Find the line with "Select the street" in the data below. Repeat it and every line after it exactly, but not the pictures.

** Opening RECORDS PROVIDED block **

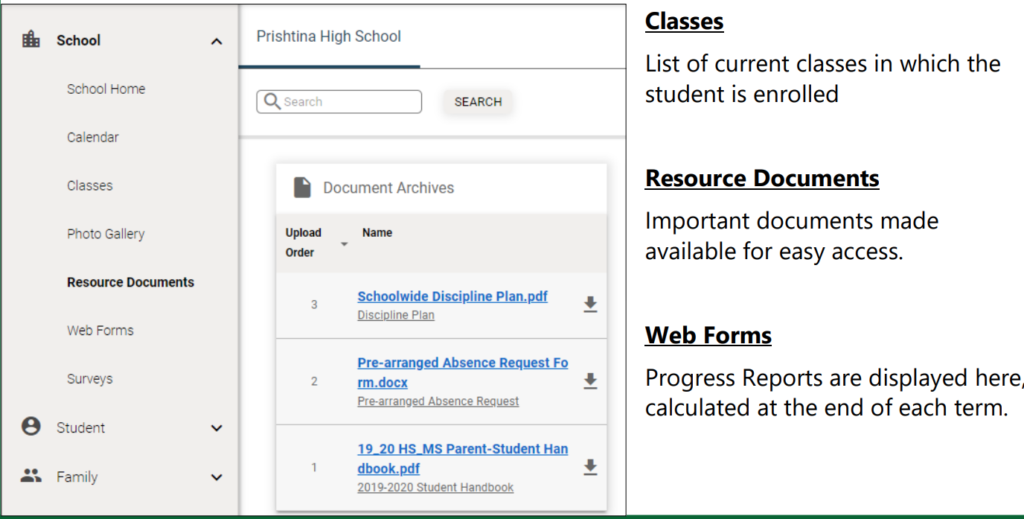Click the Document Archives file icon
This screenshot has width=1024, height=519.
(x=302, y=187)

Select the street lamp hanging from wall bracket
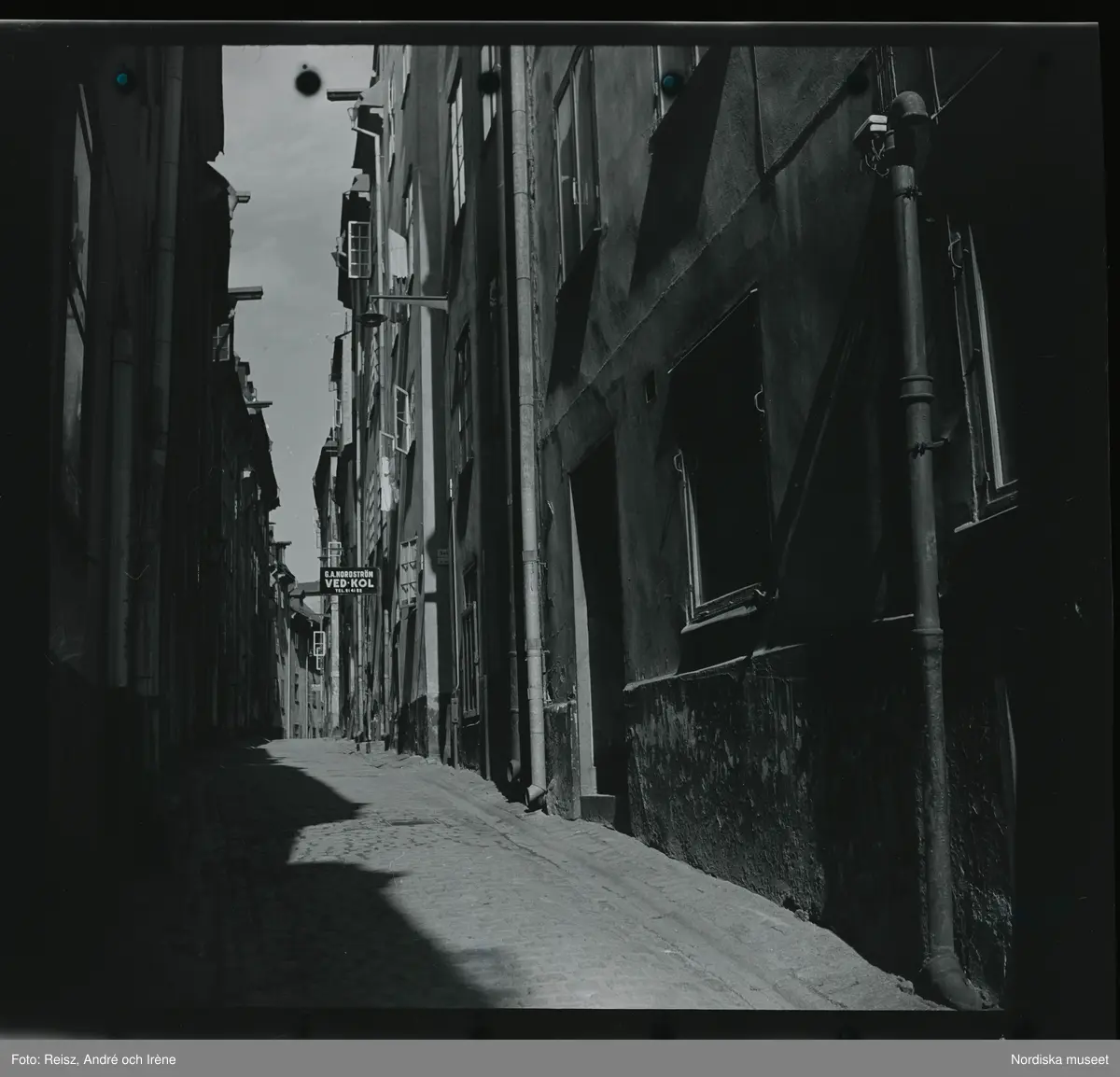point(371,317)
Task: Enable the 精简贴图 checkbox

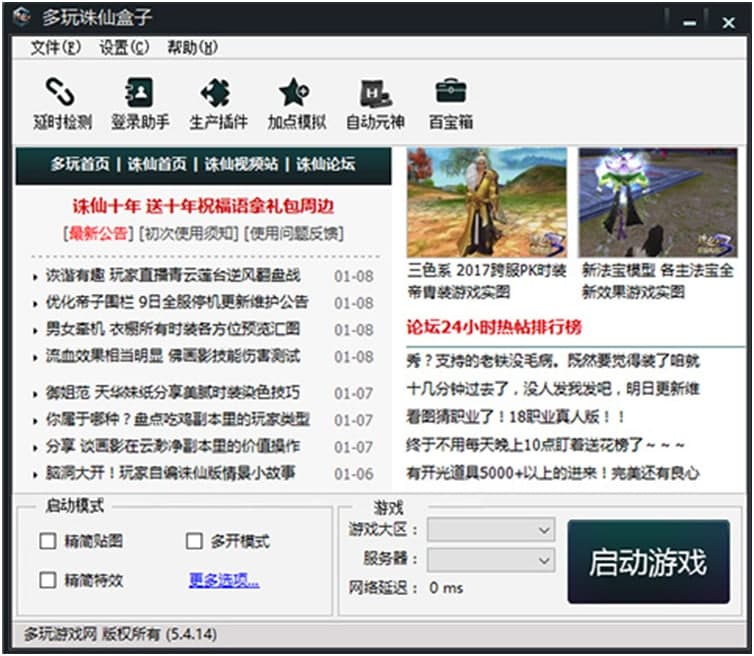Action: 48,542
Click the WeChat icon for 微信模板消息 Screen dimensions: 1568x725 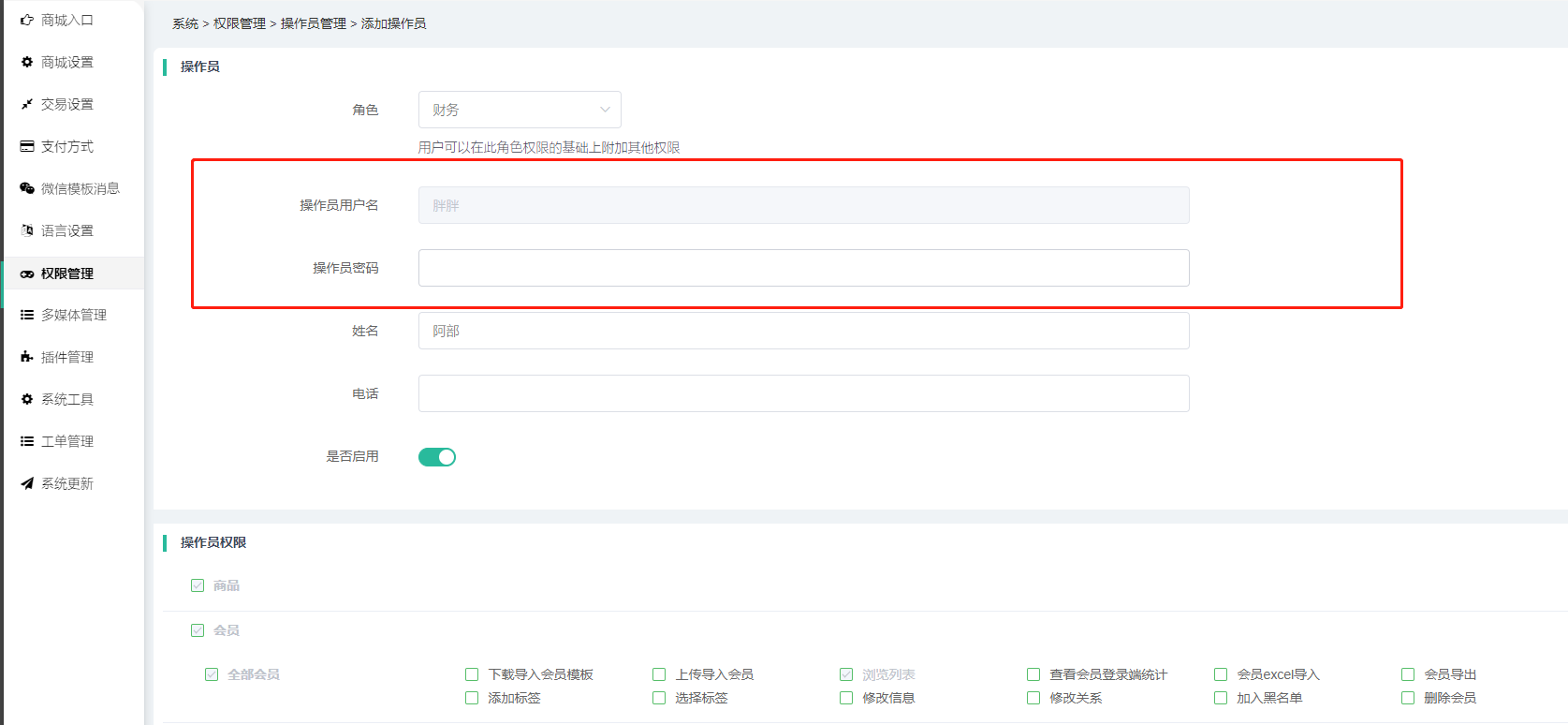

** Closing RECORDS PROVIDED block **

## ANSWER FOR THIS EXERCISE
Select the street lamp hanging from wall bracket
point(371,317)
Task: Enable the 精简贴图 checkbox

Action: 48,542
Click the WeChat icon for 微信模板消息 Screen dimensions: 1568x725 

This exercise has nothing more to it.